Background
The gamma distribution (GD) model is based on the statistical distribution of the apparent diffusion coefficient (ADC) parameter. The GD model is expected to reflect the probability of the distribution of water molecule mobility in different regions of tissue, but also the intra‐ and extracellular diffusion and perfusion components (f1, f2, f3 fractions).
Purpose
To assess the GD model in the characterization and diagnostic performance of breast lesions.
Study Type
Prospective.
Population
In all, 48 females with 24 benign and 33 malignant breast lesions.
Field Strength/Sequence
A diffusion‐weighted sequence (b = 0–3000 s/mm2) with a 3 T scanner.
Assessment
For each group of benign, malignant, invasive, and in situ breast lesions, the ADC was obtained.
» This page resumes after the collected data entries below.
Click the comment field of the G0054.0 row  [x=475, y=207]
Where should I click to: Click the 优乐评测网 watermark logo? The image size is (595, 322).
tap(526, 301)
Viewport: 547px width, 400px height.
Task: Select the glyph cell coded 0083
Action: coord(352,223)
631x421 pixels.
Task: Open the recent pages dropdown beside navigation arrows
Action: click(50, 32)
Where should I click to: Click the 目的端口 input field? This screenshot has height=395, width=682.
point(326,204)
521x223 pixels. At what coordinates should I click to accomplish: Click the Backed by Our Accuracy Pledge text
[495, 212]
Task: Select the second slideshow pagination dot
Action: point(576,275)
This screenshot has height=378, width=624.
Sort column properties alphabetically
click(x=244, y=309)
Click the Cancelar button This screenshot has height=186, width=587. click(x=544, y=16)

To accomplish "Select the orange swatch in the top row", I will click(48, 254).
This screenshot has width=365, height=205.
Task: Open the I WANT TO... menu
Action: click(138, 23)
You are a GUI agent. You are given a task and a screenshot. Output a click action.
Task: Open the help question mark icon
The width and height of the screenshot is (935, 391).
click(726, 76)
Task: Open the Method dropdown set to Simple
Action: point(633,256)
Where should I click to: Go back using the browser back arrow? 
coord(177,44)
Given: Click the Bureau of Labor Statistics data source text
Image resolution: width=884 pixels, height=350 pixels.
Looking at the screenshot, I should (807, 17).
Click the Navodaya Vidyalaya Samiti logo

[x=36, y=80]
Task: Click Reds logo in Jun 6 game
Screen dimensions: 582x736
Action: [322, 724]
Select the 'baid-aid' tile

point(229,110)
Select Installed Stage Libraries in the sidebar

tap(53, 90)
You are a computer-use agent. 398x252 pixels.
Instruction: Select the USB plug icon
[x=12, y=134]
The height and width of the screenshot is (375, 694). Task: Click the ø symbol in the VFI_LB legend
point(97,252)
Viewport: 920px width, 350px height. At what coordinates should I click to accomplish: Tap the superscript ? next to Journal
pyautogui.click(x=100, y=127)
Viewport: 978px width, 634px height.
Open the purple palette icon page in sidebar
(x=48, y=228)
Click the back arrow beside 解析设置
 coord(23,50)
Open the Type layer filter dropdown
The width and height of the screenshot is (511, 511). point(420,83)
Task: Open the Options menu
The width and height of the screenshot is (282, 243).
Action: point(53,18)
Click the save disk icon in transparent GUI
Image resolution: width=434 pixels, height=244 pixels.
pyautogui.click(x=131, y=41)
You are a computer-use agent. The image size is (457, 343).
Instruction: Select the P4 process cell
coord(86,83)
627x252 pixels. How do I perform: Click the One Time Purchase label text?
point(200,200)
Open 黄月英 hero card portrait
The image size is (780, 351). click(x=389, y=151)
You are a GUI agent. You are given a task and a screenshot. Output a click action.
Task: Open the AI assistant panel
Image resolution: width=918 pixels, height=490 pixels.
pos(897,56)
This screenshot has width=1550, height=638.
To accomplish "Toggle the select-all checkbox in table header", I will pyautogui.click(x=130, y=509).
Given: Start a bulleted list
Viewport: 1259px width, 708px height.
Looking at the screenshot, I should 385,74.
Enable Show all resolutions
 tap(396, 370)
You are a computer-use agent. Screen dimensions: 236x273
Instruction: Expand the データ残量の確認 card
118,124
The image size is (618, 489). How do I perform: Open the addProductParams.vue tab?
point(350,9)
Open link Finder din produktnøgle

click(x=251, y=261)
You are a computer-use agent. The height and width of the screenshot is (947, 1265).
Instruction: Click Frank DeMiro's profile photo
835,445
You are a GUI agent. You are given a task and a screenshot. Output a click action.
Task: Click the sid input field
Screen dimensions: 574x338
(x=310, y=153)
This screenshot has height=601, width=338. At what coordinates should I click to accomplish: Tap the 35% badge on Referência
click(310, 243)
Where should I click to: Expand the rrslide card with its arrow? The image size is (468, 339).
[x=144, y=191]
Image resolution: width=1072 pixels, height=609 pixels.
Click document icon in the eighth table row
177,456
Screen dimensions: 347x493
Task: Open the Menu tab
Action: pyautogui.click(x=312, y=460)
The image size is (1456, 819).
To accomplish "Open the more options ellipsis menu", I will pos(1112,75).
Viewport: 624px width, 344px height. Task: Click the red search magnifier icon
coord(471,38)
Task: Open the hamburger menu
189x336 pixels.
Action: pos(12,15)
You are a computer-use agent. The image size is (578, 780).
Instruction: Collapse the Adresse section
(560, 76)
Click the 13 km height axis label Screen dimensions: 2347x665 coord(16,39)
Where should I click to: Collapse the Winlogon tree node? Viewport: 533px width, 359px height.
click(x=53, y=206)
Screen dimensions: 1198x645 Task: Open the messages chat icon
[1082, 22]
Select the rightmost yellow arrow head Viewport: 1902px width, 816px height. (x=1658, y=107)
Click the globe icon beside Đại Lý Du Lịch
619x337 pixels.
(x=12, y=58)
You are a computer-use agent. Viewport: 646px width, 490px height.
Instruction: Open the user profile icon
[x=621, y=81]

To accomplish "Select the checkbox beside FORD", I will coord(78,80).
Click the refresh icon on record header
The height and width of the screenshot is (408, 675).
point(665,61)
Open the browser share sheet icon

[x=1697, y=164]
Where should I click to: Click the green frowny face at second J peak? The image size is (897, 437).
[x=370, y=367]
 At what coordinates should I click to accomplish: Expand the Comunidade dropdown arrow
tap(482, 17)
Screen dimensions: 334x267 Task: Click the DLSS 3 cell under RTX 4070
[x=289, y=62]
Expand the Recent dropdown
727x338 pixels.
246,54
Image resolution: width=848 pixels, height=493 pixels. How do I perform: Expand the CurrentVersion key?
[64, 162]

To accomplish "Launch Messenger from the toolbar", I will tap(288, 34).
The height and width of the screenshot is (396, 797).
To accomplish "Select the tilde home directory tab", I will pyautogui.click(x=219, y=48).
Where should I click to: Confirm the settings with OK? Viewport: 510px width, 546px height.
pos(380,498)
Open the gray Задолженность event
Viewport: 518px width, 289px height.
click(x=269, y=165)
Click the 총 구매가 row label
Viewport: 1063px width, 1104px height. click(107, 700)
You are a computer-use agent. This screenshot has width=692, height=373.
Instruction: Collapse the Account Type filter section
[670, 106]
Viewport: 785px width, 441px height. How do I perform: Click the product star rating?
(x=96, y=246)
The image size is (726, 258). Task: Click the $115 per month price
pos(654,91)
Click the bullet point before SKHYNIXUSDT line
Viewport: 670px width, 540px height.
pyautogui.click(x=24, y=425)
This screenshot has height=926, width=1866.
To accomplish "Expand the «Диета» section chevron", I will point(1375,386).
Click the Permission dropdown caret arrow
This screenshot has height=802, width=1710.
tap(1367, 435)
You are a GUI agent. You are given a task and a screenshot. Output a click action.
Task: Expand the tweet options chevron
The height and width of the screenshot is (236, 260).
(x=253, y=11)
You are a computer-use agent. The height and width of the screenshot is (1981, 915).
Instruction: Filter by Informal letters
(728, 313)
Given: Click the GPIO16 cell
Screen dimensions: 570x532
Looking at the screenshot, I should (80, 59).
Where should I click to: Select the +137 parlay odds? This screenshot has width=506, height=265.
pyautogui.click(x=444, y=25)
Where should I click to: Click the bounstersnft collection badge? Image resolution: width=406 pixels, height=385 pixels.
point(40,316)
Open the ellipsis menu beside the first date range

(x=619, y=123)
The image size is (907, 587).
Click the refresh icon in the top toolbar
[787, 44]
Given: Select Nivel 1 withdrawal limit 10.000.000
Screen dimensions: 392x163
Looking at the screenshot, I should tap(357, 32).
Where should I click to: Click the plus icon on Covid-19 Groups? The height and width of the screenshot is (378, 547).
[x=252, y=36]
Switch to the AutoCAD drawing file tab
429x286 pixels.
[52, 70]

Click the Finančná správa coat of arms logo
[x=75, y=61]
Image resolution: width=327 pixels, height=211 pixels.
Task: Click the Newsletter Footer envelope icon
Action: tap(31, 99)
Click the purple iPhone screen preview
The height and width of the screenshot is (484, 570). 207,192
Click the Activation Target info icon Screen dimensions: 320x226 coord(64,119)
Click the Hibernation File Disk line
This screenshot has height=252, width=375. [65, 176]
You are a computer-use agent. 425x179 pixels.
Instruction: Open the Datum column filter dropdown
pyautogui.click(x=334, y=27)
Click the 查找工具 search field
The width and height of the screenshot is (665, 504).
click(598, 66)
Also, θ and k parameters (scale and shape of the statistic distribution, respectively), f1, f2, and f3 fractions were obtained from fitting the GD model to diffusion data.
Statistical Tests
Lesion types were compared regarding diffusion parameters using nonparametric statistics and receiver operating characteristic curve diagnostic performance.
Results
The majority of GD parameters (k, f1, f2, f3 fractions) showed significant differences between benign and malignant lesions, and between in situ and invasive lesions (f1, f2, f3 fractions) (P ≤ 0.001). The best diagnostic performances were obtained with ADC and f1 fraction in benign vs. malignant lesions (area under curve [AUC] = 0.923 and 0.913, sensitivity = 93.9% and 81.8%, specificity = 79.2% and 91.7%, accuracy = 87.7% and 86.0%, respectively). In invasive lesions vs. in situ lesions, the best diagnostic performance was obtained with f1 fraction, which outperformed ADC results (AUC = 0.978 and 0.941, and sensitivity = 91.3% for both parameters, specificity = 100.0% and 90.0%, accuracy = 93.9% and 90.9%, respectively).
Data Conclusion
This work shows that the GD model provides information in addition to the ADC parameter, suggesting its potential in the diagnosis of breast lesions.
Level of Evidence 2: Technical Efficacy Stage 2
J. Magn. Reson. Imaging 2019;50:230–238.